• _JOBS_
**A)** Render this sentence from the North Carolina forced-combination text in Spanish: "The arm’s length standard was often employed to justify a forced combination."
**B)** According to the North Carolina forced-combination text, which firm helped Delhaize enter into its 1998 state tax planning strategy?

• _SUPPLIED TEXT_

Delhaize v. Lay has been a closely followed case on the North Carolina “forced combination” question. Interest waned a bit when the North Carolina Court of Appeals decided against Wal-Mart on the same issue in Wal-Mart v. Hinton, 197 NC App, 30, 676 S.E.2d 634 (NC App. 2009). In Wal-Mart, the court found that the Department of Revenue could force combined reporting to reflect the “true earnings” of the enterprise regardless of whether or not it made a finding of “non-arm’s length pricing” between the company’s related entities. The big box retailer petitioned the North Carolina Supreme Court for review but was denied a hearing.Now comes Delhaize, the parent company of the grocery chain, Food Lion, who had the unfortunate luck to have to follow in Wal-Mart’s wake.

It all started in 1998, when Delhaize, with the assistance of Coopers & Lybrand (now PwC), entered into a state tax planning strategy designed to exploit states that employ the separate reporting method of calculating state income tax. The strategy involved isolating trademarks, trade names, and other assets in a new legal entity in a single state. The new entity would then charge the parent entity royalties and fees for the intellectual property and services housed in the new entity, usually at a pre-determined arm’s length rate. The parent entity would deduct these business expenses even though the fees collected by the new entity later would be returned to the parent company as inter-company dividends. On a consolidated tax return the fee expense and the inter-company dividend would be eliminated against one another having no real effect on reportable income. However, in a separate reporting state only the expense items hit the tax return. The result was a reduction in taxable income in the separate reporting state for the expense of payments that never left the corporate family.

Most separate reporting states had statutory provisions in place to prevent this kind of manipulation by forcing the two related entities to file a combined tax return thus bringing the dividend income back into the picture and triggering the tax neutral inter-company elimination. The arm’s length standard was often employed to justify a forced combination. If the inter-company transactions were not arm’s length, and supported by credible documentation to that effect, then the state could force the combination of the returns. This is exactly what happened under audit for Delhaize. Delhaize maintained that the transactions were arm’s length and therefore the state could not force the combination.

• _GIVEN MATERIAL_
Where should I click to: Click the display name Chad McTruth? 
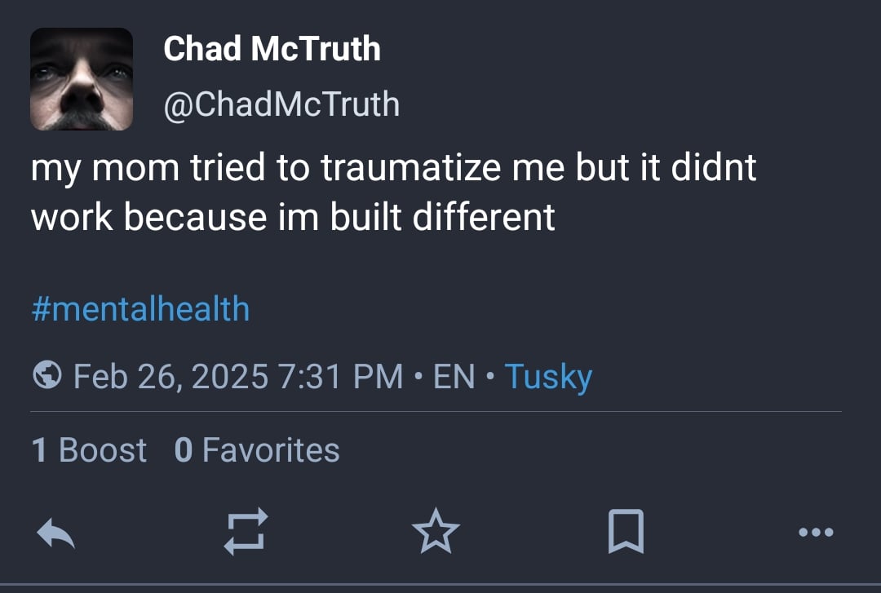point(272,49)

• _SOLUTIONS BY TASK_
**A)** El estándar de plena competencia se empleaba a menudo para justificar una combinación forzada.

**B)** Coopers & Lybrand (now PwC)